There were many client-only vulnerabilities scaled by Oracle, these flaws can be easily exploited by the attackers. They take the control of your computer by hosting malicious Java applets. This was affecting the web browsers with the Java plugin, due to which Oracle had to ship separate Server JRE (Java Runtime Environment) package that doesn’t include the browser plug-in.
In this release, the Java 7u25 has a patch of Javadoc tool, which no more generates vulnerable Web pages. Moreover, Oracle has released a separate Java API Documentation Updater Tool that can be used to fix earlier generated and vulnerable pages. There are also some other security-related changes made in this Java 7 update release that includes enabling the certificate revocation checking feature by default.
In order to fight the Java exploits, Oracle has also changed Java’s default behaviour.

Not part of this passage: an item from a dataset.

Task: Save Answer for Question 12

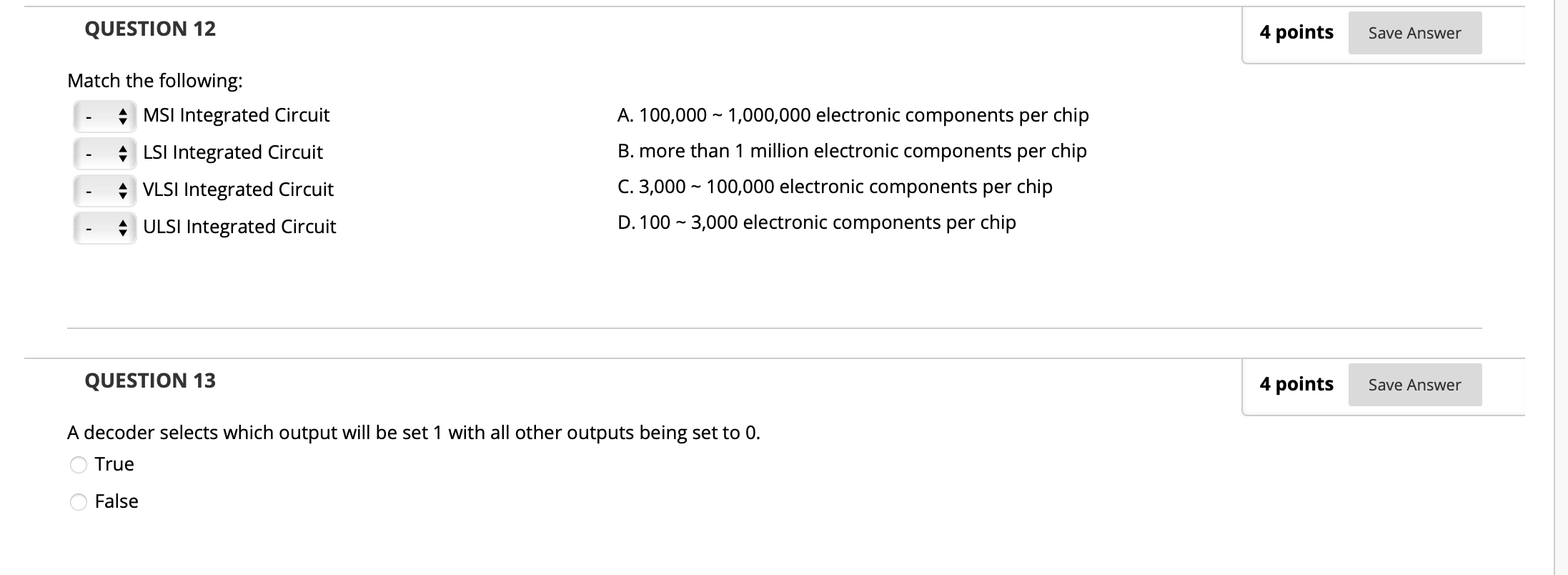Action: [x=1416, y=32]
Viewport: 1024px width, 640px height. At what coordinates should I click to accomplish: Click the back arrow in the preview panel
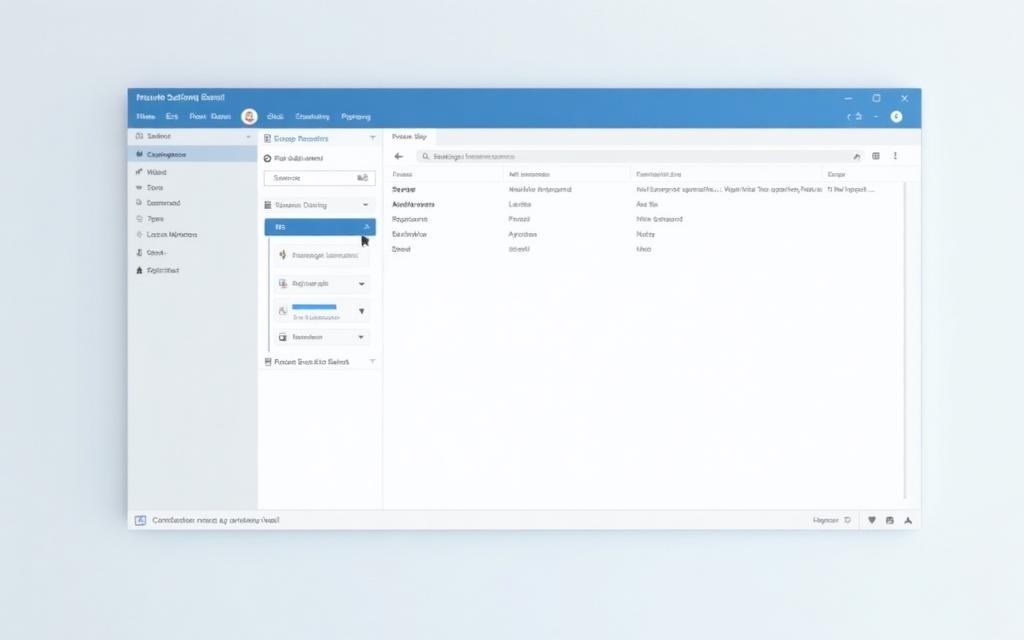point(397,156)
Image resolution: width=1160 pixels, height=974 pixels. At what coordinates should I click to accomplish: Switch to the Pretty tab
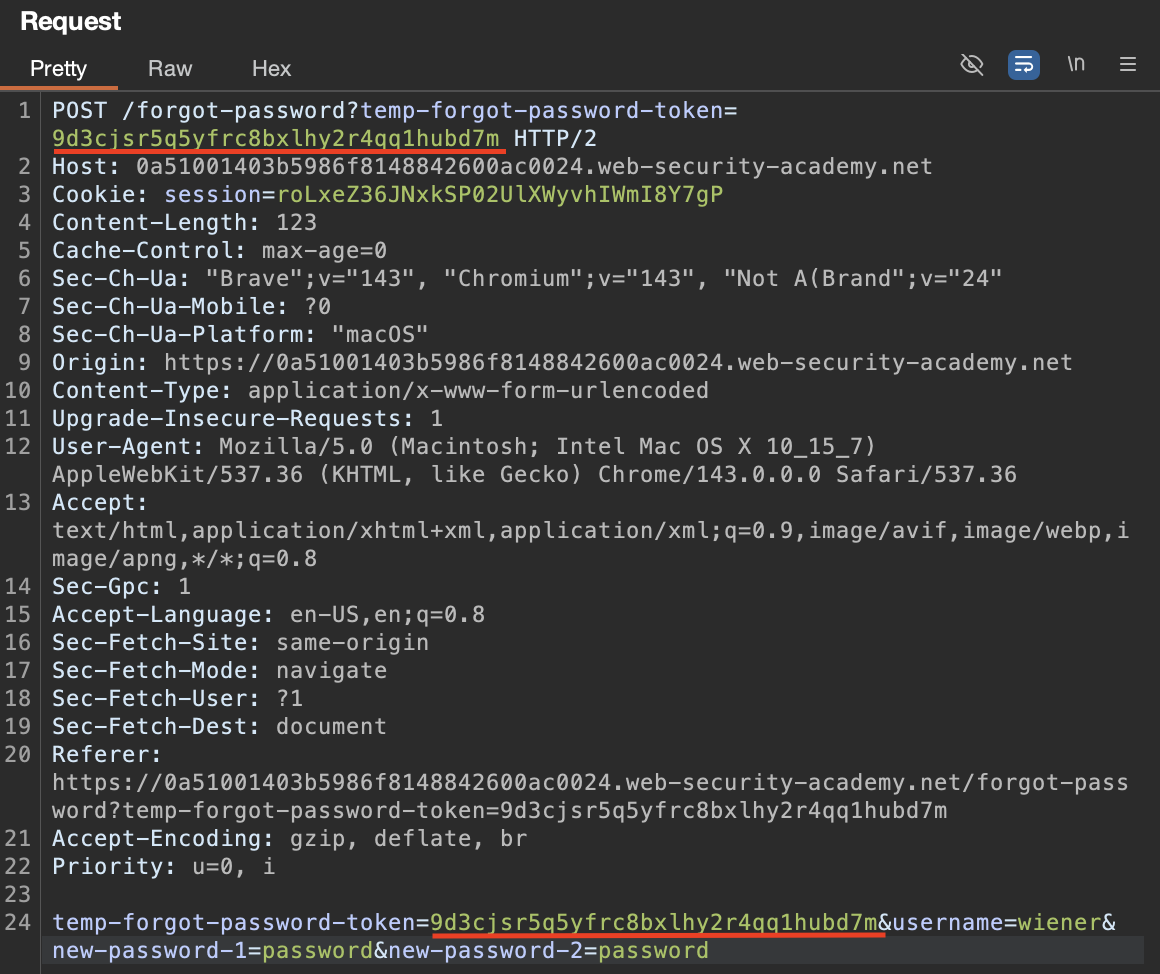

It encourages developers to digitally sign their Java Web applications with valid certificates.
For this mechanism to work properly, Java needs to be able to check certificates used to sign applets in real time. If not worked properly, an attacker can sign a malicious applet with a stolen certificate and there would be no way for Java to detect that, even if the CA later revoked the certificate for abuse.
There is also a change made in Java 7 Update 25 which uses both CRL and OCSP to check for certificate revocations by default.
“Under normal circumstances revocation checking will have a slight impact on startup performance for applets and web start applications,” Oracle said in its release notes for Java 7u25. “Enterprises with managed networks and without access to the Internet (resulting in no access to the revocation services provided by Certificate Authorities) will see a significant delay in startup times.”
To avoid such delays, certificate revocation checking can be disabled through options available in the Java Control Panel. However, this “should only be considered in managed environments as it decreases security protections,” Oracle said.